== DATA TO EXAMINE ==

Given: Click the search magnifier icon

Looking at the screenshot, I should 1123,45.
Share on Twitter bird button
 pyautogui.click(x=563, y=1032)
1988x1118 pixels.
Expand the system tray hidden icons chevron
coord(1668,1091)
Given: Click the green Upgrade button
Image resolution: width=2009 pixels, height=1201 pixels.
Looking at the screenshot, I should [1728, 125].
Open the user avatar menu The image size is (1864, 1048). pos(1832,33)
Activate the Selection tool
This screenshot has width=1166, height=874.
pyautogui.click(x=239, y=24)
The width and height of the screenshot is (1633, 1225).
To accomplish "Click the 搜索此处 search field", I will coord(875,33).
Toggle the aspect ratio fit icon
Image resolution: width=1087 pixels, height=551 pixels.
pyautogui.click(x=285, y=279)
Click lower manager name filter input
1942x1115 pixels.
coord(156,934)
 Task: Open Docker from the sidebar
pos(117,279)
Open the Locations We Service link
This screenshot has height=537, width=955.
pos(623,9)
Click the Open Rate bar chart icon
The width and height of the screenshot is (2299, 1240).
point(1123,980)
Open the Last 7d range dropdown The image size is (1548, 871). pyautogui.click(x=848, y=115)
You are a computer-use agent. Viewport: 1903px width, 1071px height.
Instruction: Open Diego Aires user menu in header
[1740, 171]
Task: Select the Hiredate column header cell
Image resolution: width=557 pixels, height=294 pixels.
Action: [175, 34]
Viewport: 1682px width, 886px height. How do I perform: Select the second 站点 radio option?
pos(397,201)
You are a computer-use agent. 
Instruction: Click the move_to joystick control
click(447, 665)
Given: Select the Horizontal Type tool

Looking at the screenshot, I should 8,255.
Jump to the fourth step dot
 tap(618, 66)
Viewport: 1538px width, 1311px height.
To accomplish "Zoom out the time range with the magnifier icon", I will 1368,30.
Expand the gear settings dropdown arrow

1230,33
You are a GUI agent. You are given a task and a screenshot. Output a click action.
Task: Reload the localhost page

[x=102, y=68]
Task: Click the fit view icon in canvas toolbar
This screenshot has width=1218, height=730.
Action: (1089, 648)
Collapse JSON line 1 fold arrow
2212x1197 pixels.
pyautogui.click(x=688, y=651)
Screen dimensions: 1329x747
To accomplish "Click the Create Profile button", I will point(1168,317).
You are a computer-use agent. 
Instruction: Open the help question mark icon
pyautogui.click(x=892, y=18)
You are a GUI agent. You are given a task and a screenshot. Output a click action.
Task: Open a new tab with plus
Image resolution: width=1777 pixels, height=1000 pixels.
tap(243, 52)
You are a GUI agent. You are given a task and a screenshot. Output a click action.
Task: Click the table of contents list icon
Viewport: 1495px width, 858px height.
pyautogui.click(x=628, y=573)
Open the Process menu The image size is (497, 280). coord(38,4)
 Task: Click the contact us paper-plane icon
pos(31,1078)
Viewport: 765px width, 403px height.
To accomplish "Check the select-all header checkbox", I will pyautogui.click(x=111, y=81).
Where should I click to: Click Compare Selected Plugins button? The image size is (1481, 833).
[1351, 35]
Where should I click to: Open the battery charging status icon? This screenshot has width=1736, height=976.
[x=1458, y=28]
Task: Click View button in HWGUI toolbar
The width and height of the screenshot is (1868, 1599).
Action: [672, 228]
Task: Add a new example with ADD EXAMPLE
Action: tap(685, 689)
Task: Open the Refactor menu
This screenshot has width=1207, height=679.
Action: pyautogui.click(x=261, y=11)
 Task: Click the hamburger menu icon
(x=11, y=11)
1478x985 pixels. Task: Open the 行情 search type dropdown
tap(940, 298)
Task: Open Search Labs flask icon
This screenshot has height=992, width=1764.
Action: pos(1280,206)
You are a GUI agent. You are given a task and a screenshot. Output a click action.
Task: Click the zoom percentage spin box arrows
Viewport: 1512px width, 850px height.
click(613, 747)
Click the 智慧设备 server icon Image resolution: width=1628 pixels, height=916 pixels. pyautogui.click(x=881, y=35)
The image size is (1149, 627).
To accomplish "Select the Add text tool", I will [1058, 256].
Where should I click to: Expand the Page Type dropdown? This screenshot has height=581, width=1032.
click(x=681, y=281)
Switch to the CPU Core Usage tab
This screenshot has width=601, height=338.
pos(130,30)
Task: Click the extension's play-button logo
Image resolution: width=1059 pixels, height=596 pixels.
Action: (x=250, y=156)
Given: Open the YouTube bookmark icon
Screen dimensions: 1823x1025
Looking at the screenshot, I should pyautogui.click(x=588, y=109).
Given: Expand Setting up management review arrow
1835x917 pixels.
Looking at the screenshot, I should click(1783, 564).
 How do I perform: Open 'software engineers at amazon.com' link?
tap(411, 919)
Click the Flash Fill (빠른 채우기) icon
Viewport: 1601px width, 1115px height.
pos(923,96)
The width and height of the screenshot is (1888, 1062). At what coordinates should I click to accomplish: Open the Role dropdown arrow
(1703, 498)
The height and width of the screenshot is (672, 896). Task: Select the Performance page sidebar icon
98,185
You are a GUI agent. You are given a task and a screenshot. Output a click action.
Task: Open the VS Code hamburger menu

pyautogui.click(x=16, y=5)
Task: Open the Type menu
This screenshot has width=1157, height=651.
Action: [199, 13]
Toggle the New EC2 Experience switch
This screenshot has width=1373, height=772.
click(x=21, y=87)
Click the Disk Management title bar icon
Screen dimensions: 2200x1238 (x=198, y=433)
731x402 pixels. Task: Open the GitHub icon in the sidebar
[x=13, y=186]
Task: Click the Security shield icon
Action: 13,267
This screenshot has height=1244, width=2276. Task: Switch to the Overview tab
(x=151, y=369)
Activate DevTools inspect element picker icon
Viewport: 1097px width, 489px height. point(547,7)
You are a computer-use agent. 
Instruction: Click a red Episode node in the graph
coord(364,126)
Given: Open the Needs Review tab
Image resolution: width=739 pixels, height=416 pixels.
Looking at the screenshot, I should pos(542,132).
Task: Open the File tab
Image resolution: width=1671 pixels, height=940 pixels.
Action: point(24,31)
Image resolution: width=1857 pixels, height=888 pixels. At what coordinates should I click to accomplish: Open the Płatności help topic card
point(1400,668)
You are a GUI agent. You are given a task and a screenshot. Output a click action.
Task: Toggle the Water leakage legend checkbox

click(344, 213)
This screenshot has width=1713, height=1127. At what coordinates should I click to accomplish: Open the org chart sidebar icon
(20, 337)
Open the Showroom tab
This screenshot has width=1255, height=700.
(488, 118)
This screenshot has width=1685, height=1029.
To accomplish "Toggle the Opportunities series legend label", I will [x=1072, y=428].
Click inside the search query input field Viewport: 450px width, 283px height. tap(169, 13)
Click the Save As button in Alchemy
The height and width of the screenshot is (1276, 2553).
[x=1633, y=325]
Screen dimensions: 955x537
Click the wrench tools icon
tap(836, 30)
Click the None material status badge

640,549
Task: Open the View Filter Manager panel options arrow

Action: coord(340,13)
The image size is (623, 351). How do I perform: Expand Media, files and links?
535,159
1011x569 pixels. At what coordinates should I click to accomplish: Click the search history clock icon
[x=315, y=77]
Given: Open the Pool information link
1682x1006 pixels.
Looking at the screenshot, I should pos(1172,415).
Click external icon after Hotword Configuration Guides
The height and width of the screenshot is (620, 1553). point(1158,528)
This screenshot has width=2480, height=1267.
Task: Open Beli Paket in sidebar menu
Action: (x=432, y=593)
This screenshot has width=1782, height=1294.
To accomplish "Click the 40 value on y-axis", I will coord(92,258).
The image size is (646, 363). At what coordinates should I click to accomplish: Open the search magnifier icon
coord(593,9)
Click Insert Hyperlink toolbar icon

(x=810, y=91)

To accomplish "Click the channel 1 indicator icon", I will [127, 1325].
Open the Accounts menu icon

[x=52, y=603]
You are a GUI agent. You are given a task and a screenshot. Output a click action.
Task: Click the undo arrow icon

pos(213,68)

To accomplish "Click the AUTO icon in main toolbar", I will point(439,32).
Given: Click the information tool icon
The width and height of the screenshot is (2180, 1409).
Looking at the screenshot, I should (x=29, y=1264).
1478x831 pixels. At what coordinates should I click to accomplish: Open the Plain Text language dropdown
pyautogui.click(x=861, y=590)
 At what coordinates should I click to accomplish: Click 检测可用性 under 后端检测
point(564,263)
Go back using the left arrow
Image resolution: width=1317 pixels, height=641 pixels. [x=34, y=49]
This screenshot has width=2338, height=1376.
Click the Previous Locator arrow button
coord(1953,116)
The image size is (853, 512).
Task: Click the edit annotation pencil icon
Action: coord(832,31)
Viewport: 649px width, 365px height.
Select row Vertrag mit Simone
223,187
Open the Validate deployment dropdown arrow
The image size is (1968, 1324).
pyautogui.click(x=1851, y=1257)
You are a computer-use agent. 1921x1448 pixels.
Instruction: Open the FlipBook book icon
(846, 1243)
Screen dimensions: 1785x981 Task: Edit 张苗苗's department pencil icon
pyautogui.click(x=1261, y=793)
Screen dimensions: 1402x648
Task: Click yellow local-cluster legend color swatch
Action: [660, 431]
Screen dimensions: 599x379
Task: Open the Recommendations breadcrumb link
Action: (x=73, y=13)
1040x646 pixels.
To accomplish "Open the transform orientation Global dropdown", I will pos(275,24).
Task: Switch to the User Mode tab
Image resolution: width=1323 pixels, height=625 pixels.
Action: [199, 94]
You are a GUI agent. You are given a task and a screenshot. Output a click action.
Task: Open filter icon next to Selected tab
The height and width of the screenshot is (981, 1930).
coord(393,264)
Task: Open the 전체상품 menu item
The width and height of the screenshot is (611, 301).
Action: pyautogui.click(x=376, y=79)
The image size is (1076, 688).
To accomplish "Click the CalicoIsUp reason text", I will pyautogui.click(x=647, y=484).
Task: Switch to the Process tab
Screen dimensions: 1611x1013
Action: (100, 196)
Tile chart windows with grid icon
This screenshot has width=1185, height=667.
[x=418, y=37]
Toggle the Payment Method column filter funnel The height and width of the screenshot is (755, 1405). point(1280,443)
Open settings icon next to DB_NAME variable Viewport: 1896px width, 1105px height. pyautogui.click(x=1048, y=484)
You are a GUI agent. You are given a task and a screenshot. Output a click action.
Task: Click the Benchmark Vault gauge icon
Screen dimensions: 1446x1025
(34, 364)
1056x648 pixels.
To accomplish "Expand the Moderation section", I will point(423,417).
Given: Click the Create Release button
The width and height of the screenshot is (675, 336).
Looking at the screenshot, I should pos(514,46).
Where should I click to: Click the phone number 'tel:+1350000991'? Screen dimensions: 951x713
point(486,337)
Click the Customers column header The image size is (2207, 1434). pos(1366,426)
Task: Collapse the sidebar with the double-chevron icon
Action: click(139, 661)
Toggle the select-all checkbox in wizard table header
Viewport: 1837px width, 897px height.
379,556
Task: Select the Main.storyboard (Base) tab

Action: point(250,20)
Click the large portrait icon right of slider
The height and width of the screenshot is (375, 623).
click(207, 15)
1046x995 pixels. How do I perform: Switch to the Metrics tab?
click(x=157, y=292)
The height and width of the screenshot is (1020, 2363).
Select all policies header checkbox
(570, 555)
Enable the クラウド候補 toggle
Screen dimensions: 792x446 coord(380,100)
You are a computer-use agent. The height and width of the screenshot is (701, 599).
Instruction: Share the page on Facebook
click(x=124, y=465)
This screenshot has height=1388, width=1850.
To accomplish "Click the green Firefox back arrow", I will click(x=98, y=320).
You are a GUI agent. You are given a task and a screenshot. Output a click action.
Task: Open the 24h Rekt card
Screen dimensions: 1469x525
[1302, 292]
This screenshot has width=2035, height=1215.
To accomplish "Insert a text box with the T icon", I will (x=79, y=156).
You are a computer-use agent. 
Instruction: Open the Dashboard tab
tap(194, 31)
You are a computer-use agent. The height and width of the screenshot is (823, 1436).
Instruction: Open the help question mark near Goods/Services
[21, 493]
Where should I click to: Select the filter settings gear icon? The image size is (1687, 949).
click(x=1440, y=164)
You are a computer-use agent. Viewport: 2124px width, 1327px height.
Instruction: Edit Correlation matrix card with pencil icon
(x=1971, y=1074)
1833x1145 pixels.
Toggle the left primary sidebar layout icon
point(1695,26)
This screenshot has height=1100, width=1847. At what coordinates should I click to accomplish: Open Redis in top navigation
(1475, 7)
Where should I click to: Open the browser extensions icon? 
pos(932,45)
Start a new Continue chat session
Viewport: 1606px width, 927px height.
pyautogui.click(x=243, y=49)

===

For each line above that contains the word "Create", give the line as it is written.

▶ **RESPONSE BELOW**:
To accomplish "Click the Create Profile button", I will point(1168,317).
Given: Click the Create Release button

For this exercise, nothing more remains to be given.